The aim of accounting is to show a financial condition of a company. It is an accounting department of a firm that records and measures all relevant financial data of its business activity.
There are the two types of records which are the most important ones. It is the income statement, on the one hand, and the balance sheet, on the other hand. An accounting department records and measures the activity of a business. It reports on the effects of the transactions the firm’s financial condition. Accounting records give a very important data. It is used by management, stockholders, creditors, independent analysts, banks and government.
Most businesses prepare regularly the two types of records. That is the income statement and balance sheet. These statements show how money was received and spent by the company.
One major tool for the analysis of accounting records is ratio analysis. A ratio analysis is the relationship of two figures. In finance we operate with three main categories of ratios. One ratio deals with profitability, for example, the Return on divestment Ratio. It is used as a measure of a firms operating efficiency.
The second set of ratios deals with assets and liabilities.
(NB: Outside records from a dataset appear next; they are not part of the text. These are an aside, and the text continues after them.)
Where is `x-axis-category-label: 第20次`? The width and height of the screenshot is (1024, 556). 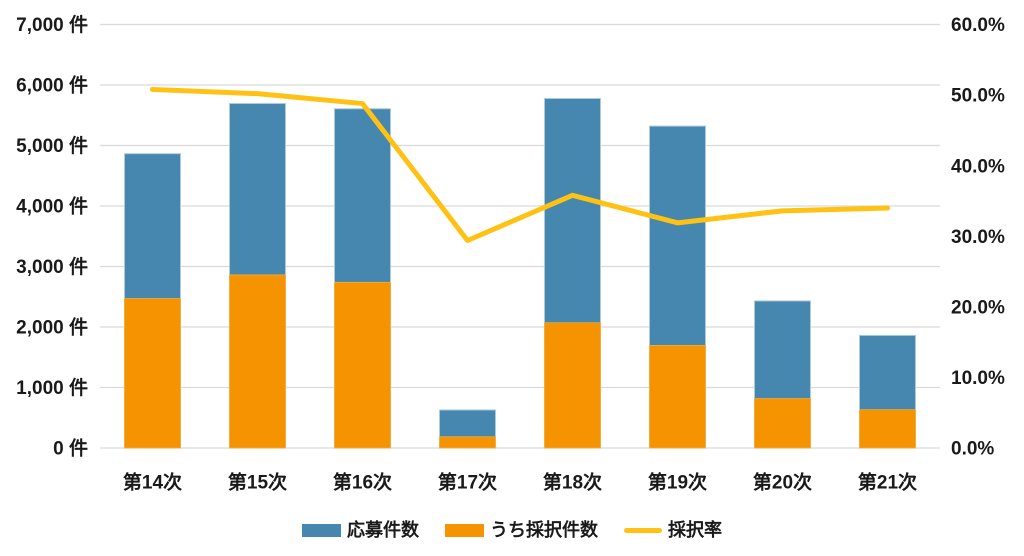 x-axis-category-label: 第20次 is located at coordinates (782, 482).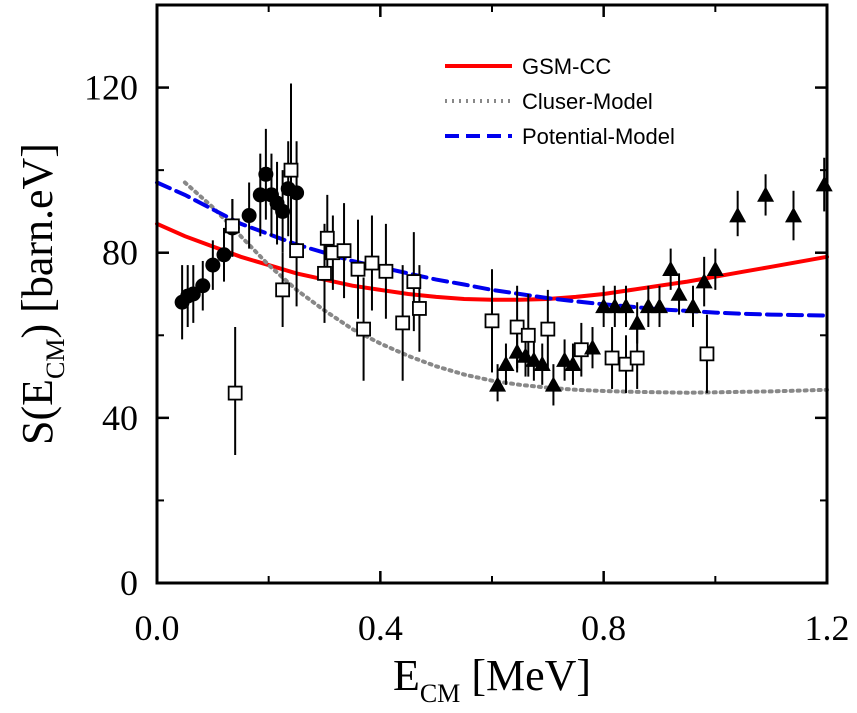  Describe the element at coordinates (598, 136) in the screenshot. I see `legend-label-3: Potential-Model` at that location.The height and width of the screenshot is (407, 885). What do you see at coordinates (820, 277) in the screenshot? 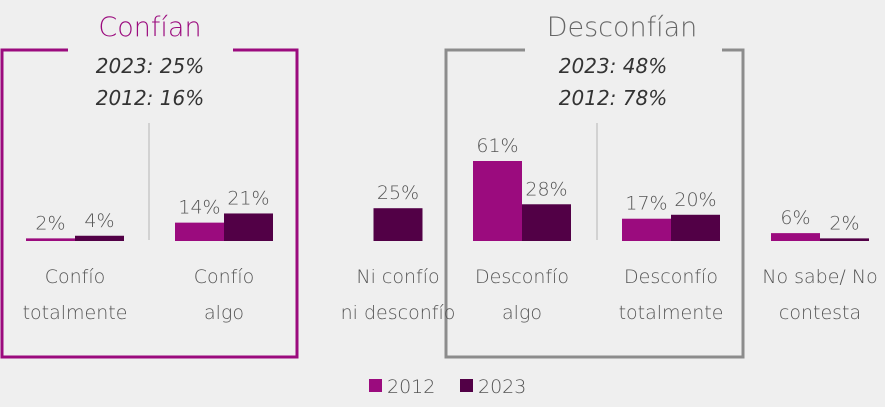
I see `category-label-5-line0: No sabe/ No` at bounding box center [820, 277].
It helps a company to evaluate its current financial position. The third set of ratios deals with the overall financial structure of the company. It analyses the value of the ownership of the firm.
Who are the users of accounting records? There is a wide range of different users of these records or, as specialists often say financial reporting or financial statements. They are stockholders, present and potential investors and creditors, management, independent analysts, banks, debtors, competitors, tax bodies, government.